South Korean President Moon Jae-in yesterday nominated a former navy chief as his defense minister, the president’s office said, as the government faces challenges tackling North Korea’s rapidly developing weapons program.
Nominee Song Young-moo is well-suited to deal with North Korea’s nuclear and missile threat, the presidential Blue House office said.
Under third-generation leader Kim Jong-un, North Korea has been conducting missile tests at an unprecedented pace in an effort to develop an intercontinental ballistic missile capable of striking the mainland US.
The North test-launched a new type of its cruise anti-ship missiles on Thursday, its fourth such test since Moon took office on May 10.
Song, who served in the navy for more than three decades, was Moon’s main security adviser during his 2012 presidential campaign.
A decorated veteran, Song took part in a 2009 skirmish between North and South Korean naval vessels off the western coast of the Korean Peninsula.
Song’s appointment does not need parliament’s approval, but he must attend a hearing and answer questions from lawmakers.

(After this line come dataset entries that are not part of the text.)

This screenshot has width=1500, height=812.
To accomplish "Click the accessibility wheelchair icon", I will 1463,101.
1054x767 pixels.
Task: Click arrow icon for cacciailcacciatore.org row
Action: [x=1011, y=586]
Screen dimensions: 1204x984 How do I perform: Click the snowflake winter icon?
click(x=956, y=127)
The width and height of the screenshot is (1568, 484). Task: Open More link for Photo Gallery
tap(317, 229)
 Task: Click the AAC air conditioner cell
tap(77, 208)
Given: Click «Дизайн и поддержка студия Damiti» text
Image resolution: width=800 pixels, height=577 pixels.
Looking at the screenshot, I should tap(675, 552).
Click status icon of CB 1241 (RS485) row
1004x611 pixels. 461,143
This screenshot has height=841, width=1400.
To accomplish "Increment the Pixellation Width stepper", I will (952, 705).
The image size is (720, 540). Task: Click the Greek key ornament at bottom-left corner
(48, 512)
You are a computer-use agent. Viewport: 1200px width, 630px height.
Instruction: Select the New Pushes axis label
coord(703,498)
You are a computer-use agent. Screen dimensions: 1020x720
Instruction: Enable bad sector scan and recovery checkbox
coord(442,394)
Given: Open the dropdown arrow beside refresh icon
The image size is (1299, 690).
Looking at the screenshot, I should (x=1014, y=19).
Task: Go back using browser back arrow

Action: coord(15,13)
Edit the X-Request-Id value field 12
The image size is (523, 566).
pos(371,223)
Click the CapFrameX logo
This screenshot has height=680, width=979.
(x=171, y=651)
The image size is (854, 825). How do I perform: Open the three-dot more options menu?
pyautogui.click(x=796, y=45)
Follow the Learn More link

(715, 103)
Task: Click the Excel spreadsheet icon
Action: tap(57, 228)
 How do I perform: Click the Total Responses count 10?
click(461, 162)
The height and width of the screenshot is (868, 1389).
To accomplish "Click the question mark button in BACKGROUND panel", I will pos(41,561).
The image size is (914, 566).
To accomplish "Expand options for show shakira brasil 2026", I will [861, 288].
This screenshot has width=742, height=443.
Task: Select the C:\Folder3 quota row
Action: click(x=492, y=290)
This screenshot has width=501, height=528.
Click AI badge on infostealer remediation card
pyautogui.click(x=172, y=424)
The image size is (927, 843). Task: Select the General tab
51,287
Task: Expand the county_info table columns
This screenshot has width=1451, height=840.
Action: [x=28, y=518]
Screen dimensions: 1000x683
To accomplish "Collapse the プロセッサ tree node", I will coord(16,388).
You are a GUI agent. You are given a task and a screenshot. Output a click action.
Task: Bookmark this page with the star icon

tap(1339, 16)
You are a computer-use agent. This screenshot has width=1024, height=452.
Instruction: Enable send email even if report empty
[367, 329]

However, the Blue House said Song admitted to having falsely registered his residence information in the past, which is a criminal offense in South Korea.
Many of Moon’s ministerial choices have faced an uphill battle in parliament on this and other ethical issues, and lawmakers are likely to grill Song the same way.
Moon also tapped a human rights expert as justice minister tasked with reforming the prosecutors’ office, the president’s office said.
Ahn Kyong-whan, the former chairman of South Korea’s Human Rights Commission, now heads a non-profit legal foundation.
However, Ahn has no background as a prosecutor, which is unusual in a candidate for the ministerial role.